The Gulf state's contribution is the sole significant sign of rebuilding in the Gaza Strip, where some 100,000 people remain displaced 18 months after the fighting, with economic growth stifled by Israeli and Egyptian blockades. 

The Qatari donations have buoyed Gaza's de facto Islamist Hamas rulers, irking Israel and the U.S.-backed Palestinian administration based in the occupied West Bank. Past efforts by Qatar to mediate between Hamas and Israel yielded little. 

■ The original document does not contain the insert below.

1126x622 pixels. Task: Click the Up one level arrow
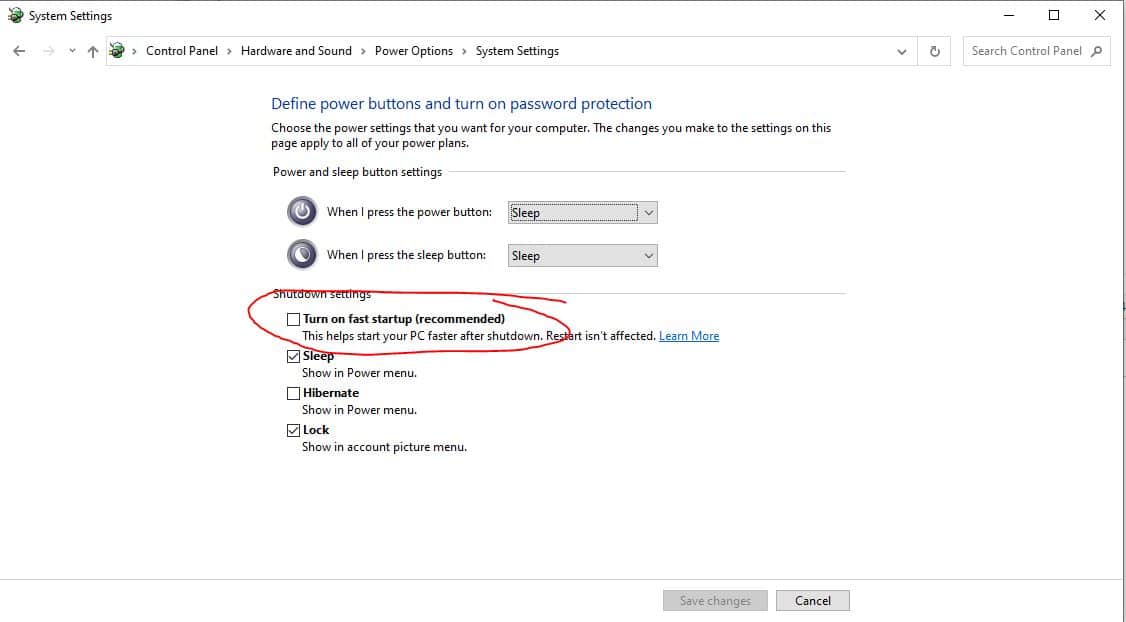tap(93, 51)
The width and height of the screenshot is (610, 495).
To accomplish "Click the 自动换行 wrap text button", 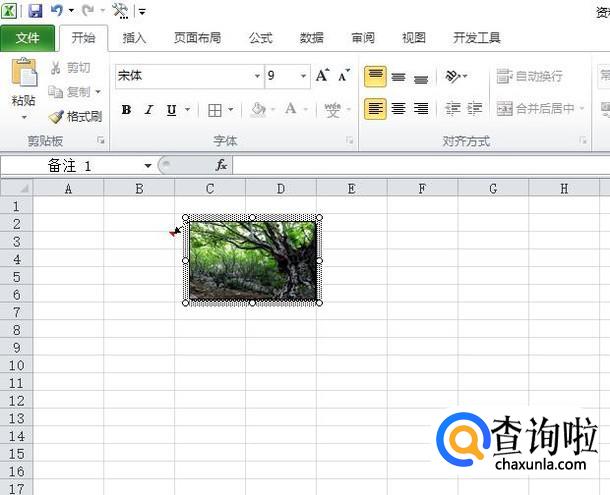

Palestinian men walk through rubble of destroyed homes following Israeli strikes in Rafah refugee camp, southern Gaza Strip, Monday, Aug. 4, 2014.
AP

After the 2014 war, Qatar pledged $1 billion for building projects in Gaza, of which $50 million was paid to owners of destroyed houses to fund the rebuilding of shelters. Qatar envoy Mohammed Al-Amadi said 1,000 new homes had been completed since. 

"Qatar exerts every effort to help the people of Gaza in the fields of electricity, agriculture, infrastructure and housing, including the rebuilding of completely destroyed houses," Amadi told Reuters. 

Gaza economist Maher Al-Tabbaa said reconstruction efforts were being hampered by difficulties in bringing raw materials to Gaza. 

Israel bars the import of products it suspects Hamas might use to rearm or build fortifications, although it began easing restrictions in October under a mechanism overseen by the United Nations. 

"Only 400,000 tons of cement have entered Gaza since October 2014, or the equivalent of Gaza's need of cement in two months only," said Tabbaa, who is also in charge of public relations at Gaza's Chamber of Commerce. 

Officials said on Saturday that Qatari funding had provided another 1,060 new homes in the Gaza town of Khan Younis for low-income families. 

An Indonesian-funded hospital opened in Gaza last month, the first new medical center in the territory in a decade.